Published: March 21, 2020
(Updated June 3, 2020)
Get answers to frequently asked questions (FAQs) regarding general council and city operational issues:
Meetings & council business
- Q1. If it is determined that it is not advisable to gather for a city council meeting, is there any way to allow for a quorum to conduct at least basic business via a conference call and stay within the Open Meeting Law?
- Q2. Can the council delegate the authority to staff to pay bills and invoices before being approved?
- Q3. Can the city reduce the number of public meetings it holds each month to one?
- Q4. Do we know how long community gathering cancellations and remote options should be implemented?(Updated May 19, 2020)
- Q5. Should we consider closing our community spaces to public use to mitigate community spread?
- Q6. Is the governor canceling any public events?
Declaring an emergency
- Q7. Can the mayor declare a public health emergency? Or does that have to come from the governor or public health director?
- Q8. What procedures are available to delegate authority to staff during an emergency?
- Q9. Does the declaration of emergency by the state mean that sick leave or quarantine will be reimbursable from emergency funds?
Managing normal city business
- Q10. Do you have any guidance about granting peddlers licenses with the COVID-19 situation?
- Q11. Can nursing homes restrict visitors?
- Q12. Is there any guidance available for first responders, building inspectors, etc. on the use of masks when entering homes or other buildings where folks might be ill?
- Q13. Our first responders are almost out of N95 masks. Where can we get more?
- Q14. Are there issues with indoor or outdoor pools? (Updated June 3, 2020)
- Q15. Can COVID-19 be transmitted via the water supply?
- Q16. If residents are out of toilet paper, can tissues or paper towels be flushed?
- Q17. Are there any COVID-19 materials available in foreign languages?
- Q18. What is the timeline for mitigation efforts? It seems that most health experts say that we will be dealing with this for three to six months. Is closing our office for two weeks helping, or do we need to plan for a longer-term closure? (Updated May 19, 2020)
- Q19. Can the city financially support local businesses that have been forced to close or are struggling due to the COVID-19 outbreak?
- Q20. Should we close restrooms in our city park?
- Q21. Are any required reporting deadlines for cities extended? (Updated April 6, 2020)
- Q22. Can our first responders have information about people in our community who have tested positive for COVID? (Updated April 20, 2020)
- Q23. Can the city’s boat launch, park restrooms and golf course be open for use? (Added April 17, 2020)

———

[BRIEF 1] Reproduce the passage of the FAQ between "- Q11. Can nursing" and "the water supply?", inclusive.
[BRIEF 2] In the FAQ, which question is marked as added on April 17, 2020?
[BRIEF 3] Condense the FAQ item beginning "Q18. What is the timeline" into a single shorter sentence that keeps its main facts.
The data after the FAQ is separate material.

———

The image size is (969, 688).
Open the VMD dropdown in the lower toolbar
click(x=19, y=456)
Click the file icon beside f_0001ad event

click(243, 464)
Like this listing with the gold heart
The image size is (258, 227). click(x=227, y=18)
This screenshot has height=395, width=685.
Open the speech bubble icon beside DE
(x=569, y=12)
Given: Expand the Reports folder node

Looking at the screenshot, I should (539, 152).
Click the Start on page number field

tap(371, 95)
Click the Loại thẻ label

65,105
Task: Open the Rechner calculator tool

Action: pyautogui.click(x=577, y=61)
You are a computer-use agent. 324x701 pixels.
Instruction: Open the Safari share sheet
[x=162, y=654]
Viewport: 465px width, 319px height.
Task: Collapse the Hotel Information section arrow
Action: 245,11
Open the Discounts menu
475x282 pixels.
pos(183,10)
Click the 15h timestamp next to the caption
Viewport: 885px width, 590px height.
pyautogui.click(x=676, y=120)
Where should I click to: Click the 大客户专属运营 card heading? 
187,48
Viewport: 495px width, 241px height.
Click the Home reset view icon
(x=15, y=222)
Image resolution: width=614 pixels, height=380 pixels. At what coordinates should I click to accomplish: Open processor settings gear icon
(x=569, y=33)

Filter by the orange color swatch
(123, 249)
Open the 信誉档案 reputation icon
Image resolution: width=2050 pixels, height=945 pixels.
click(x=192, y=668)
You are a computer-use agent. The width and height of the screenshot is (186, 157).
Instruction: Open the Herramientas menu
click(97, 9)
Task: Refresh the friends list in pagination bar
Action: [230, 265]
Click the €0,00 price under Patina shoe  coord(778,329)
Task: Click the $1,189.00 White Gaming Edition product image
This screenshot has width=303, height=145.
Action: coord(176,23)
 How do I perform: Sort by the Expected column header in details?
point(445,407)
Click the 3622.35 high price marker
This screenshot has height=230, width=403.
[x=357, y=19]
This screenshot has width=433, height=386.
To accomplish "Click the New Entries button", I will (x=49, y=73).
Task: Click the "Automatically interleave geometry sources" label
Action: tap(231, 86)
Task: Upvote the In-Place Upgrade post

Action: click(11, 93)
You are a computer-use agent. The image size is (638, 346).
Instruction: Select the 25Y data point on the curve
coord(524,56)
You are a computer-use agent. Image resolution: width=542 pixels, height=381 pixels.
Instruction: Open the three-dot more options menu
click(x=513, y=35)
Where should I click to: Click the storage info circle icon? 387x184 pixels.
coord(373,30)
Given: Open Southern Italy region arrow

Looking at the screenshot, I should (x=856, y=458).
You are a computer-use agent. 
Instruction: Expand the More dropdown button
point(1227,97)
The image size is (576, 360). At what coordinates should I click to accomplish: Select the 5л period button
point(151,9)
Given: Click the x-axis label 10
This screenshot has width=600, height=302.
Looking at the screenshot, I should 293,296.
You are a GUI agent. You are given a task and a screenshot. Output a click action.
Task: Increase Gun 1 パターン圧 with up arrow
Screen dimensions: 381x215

———

[RESPONSE BOX 1]
- Q11. Can nursing homes restrict visitors?
- Q12. Is there any guidance available for first responders, building inspectors, etc. on the use of masks when entering homes or other buildings where folks might be ill?
- Q13. Our first responders are almost out of N95 masks. Where can we get more?
- Q14. Are there issues with indoor or outdoor pools? (Updated June 3, 2020)
- Q15. Can COVID-19 be transmitted via the water supply?

[RESPONSE BOX 2] Q23: "Can the city’s boat launch, park restrooms and golf course be open for use?"

[RESPONSE BOX 3] Q18 (updated May 19, 2020) asks for the timeline for mitigation efforts, noting that most health experts expect three to six months, and whether a two-week office closure helps or a longer-term closure should be planned.